[pymvpa] Searchlight and permutation tests.
Jo Etzel
jetzel at wustl.edu
Tue Apr 26 14:00:17 UTC 2016
On 4/26/2016 8:41 AM, Roberto Guidotti wrote:
> The across-subject average map has some suspicious results, the accuracy
> histogram is not peaked at chance level (0.5) but is peaked at
> 0.55-0.56, so the majority of voxels has that range of value. Do you
> think is it reasonable? Or it depends on some cross-validation scheme,
> beta issue, or who knows?
>
If I understand, you ran a whole-brain searchlight analysis, then made a
histogram of the group-level accuracies, and are wondering what that
histogram should look like?
My advice is actually not to use histograms to evaluate the results:
location matters a lot in searchlight analysis. My approach is to look
at the single-subject and group-level results as brains: do the peak
areas appear in clusters? (They should for searchlight analysis, since
adjacent searchlights overlap so much.) Do many of the individual people
have the same peaks as appear in the group level? Do control analyses
look reasonable? etc.
It very well could be that a large number of searchlights have
accuracies just a bit above chance, particularly if your conditions
differ in effort or something else that makes widespread differences. My
usual practice when starting a new analysis is to set the threshold for
plotting accuracy (two class, balanced) at 0.6 for visualization
purposes, figuring accuracies below that are unlikely to be meaningful.

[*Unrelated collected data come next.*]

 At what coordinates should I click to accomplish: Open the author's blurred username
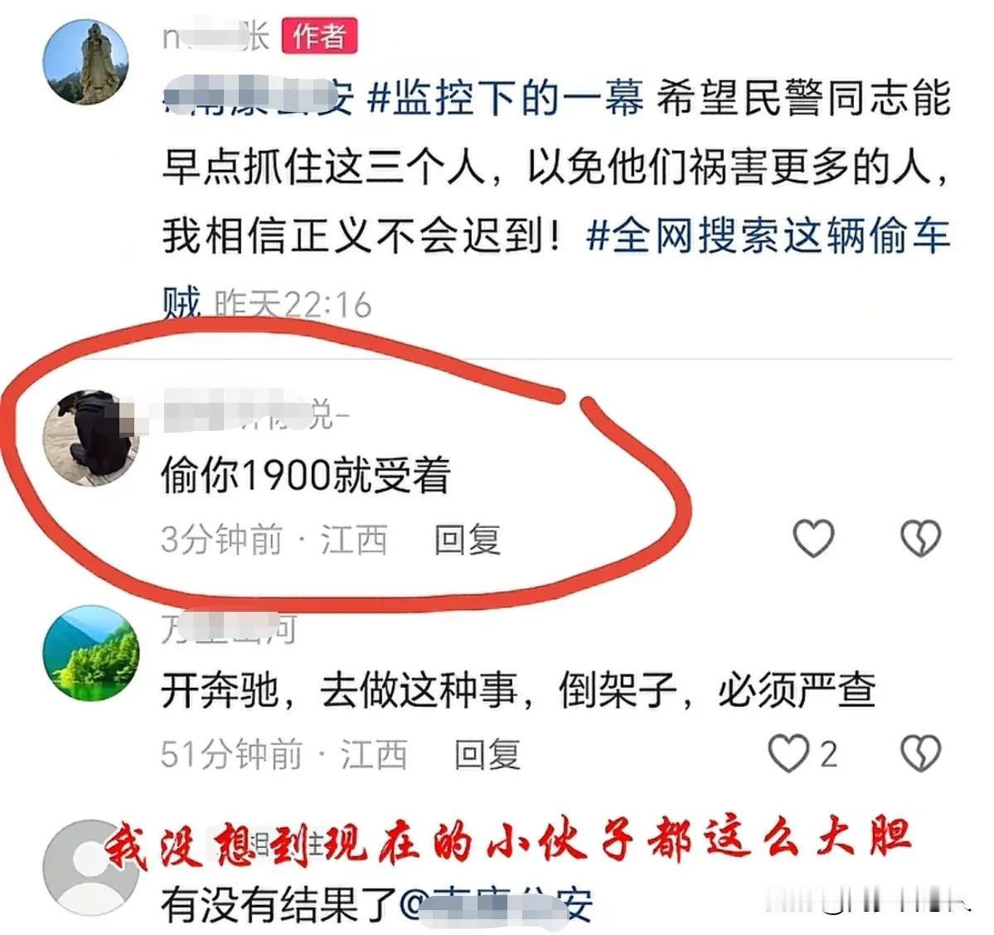coord(216,36)
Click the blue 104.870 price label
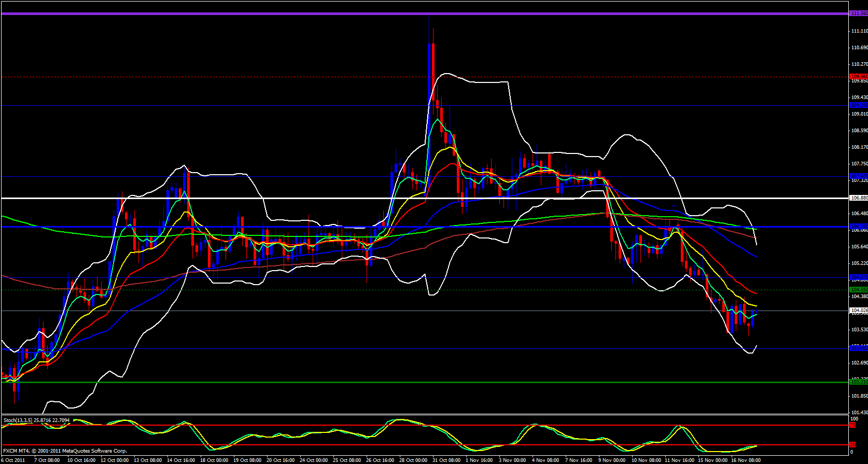Image resolution: width=868 pixels, height=464 pixels. click(x=858, y=277)
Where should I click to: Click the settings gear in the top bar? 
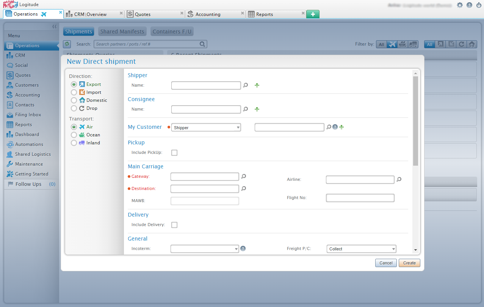[459, 5]

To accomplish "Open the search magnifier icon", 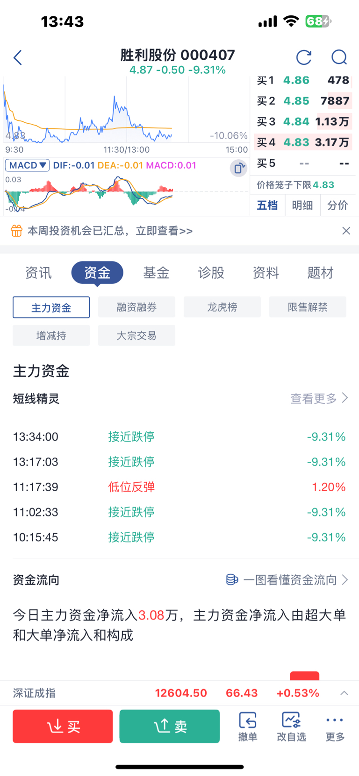I will tap(339, 57).
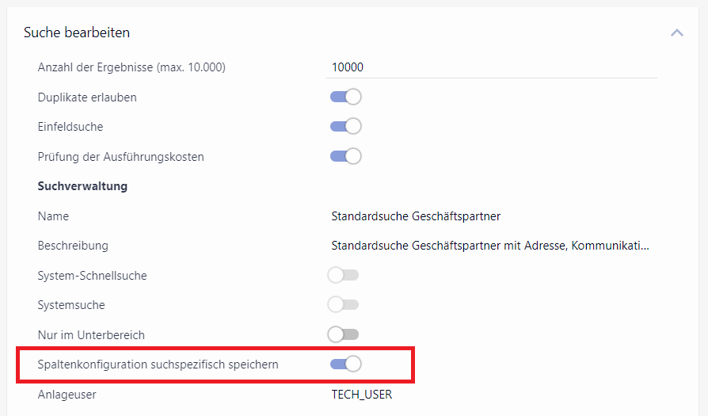
Task: Click the Suchverwaltung bold heading
Action: (82, 186)
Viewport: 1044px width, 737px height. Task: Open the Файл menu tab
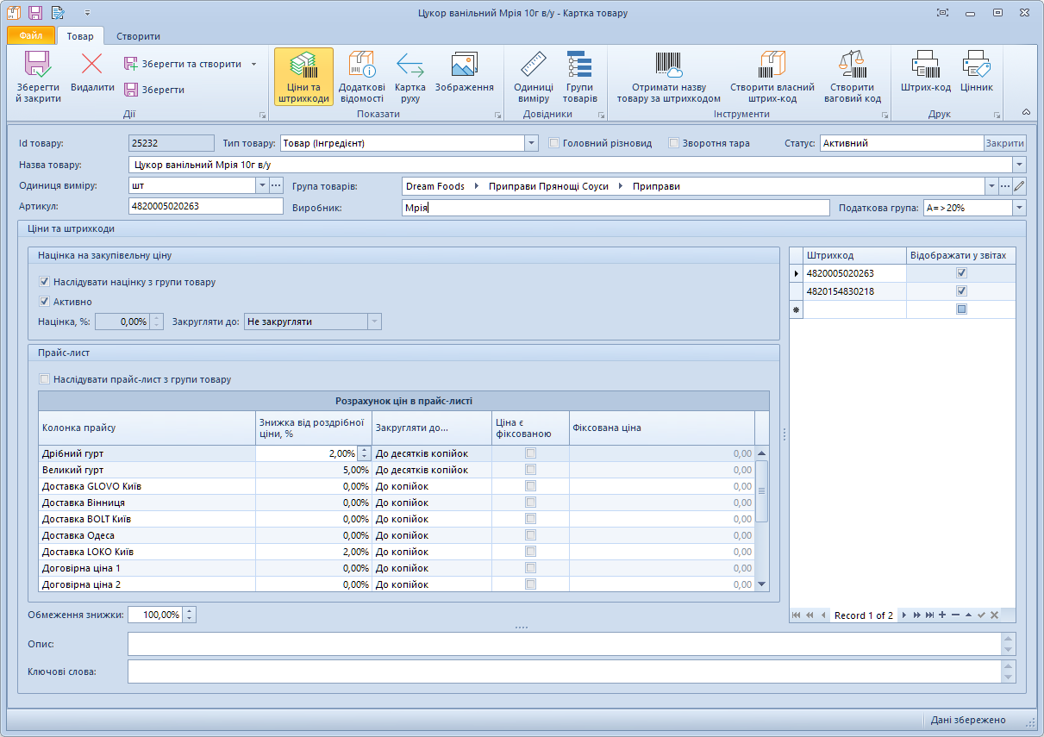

But 0.6 is strictly a guideline, not a universal rule or statistical test!
>
> To validate that result I ran a exploratory permutation test (n=100) on
> a single subject to look at accuracy distribution, in that subject, the
> histogram after permutation test is correctly peaked at chance level
> (the map with correct labeling is peaked at 0.57). I don't know if I'm
> correct but this should validate the hypothesis that the map histogram
> peaked at 0.55-0.56 is reasonable!
>
I generally see pretty normal null distributions centered at chance,
with the variance of the distributions changing between analyses more
than the shape. (And I think normal null distributions should occur.)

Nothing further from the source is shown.